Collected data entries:
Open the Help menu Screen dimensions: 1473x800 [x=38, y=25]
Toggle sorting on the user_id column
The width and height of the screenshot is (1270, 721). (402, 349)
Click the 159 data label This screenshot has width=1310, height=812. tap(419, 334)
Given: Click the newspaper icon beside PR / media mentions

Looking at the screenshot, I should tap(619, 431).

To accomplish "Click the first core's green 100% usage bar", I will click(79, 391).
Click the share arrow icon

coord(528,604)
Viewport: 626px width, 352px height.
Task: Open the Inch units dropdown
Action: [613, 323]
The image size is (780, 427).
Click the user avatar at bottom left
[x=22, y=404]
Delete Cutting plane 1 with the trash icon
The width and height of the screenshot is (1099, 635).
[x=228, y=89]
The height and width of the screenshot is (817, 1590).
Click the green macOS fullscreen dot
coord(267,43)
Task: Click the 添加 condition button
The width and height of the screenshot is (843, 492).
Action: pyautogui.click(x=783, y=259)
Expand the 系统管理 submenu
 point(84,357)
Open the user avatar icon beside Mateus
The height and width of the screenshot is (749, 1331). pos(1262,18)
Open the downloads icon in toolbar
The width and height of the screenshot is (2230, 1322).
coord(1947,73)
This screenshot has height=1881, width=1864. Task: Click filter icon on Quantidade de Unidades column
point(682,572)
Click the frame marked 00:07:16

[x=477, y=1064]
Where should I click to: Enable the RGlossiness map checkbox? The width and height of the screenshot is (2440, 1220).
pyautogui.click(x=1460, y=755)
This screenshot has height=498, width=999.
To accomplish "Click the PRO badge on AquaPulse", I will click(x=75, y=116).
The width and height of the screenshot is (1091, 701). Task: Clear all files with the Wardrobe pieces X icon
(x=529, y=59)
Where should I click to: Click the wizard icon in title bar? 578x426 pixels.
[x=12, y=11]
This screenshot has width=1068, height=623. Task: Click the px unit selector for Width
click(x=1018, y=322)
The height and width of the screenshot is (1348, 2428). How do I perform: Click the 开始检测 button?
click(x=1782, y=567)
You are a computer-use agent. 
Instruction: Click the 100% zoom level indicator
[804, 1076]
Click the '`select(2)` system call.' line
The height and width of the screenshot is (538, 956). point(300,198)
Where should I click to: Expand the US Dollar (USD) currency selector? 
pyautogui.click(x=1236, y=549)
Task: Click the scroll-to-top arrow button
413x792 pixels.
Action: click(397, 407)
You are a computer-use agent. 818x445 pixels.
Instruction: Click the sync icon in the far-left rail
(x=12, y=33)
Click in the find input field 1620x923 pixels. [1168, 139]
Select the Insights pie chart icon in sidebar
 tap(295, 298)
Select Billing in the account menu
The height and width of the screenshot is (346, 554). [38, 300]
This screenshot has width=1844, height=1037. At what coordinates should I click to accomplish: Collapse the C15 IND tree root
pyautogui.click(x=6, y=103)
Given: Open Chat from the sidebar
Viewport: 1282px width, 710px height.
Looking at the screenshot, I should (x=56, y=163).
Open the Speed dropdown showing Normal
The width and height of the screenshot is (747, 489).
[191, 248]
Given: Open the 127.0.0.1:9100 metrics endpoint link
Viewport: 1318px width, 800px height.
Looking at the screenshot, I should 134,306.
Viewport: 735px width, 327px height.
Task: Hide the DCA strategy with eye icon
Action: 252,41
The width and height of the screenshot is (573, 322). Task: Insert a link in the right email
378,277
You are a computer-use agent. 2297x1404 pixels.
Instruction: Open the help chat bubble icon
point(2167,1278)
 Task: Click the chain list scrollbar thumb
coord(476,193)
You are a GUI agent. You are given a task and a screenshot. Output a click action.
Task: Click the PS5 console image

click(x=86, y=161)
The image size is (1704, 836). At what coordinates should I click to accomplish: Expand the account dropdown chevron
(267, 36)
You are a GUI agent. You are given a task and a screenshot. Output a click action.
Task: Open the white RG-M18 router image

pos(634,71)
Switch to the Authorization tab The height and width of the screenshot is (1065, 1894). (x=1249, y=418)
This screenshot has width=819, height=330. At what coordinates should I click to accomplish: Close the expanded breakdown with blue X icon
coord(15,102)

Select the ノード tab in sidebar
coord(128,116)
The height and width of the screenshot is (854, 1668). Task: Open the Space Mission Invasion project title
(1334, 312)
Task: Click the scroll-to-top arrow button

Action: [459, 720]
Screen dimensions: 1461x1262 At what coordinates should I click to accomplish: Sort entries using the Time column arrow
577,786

Directions:
Would you reproduce, word for word, the lines from the one holding "Select the ノード tab in sidebar" through the final line of the entries, both included?

Output below:
Select the ノード tab in sidebar
coord(128,116)
The height and width of the screenshot is (854, 1668). Task: Open the Space Mission Invasion project title
(1334, 312)
Task: Click the scroll-to-top arrow button

Action: [459, 720]
Screen dimensions: 1461x1262 At what coordinates should I click to accomplish: Sort entries using the Time column arrow
577,786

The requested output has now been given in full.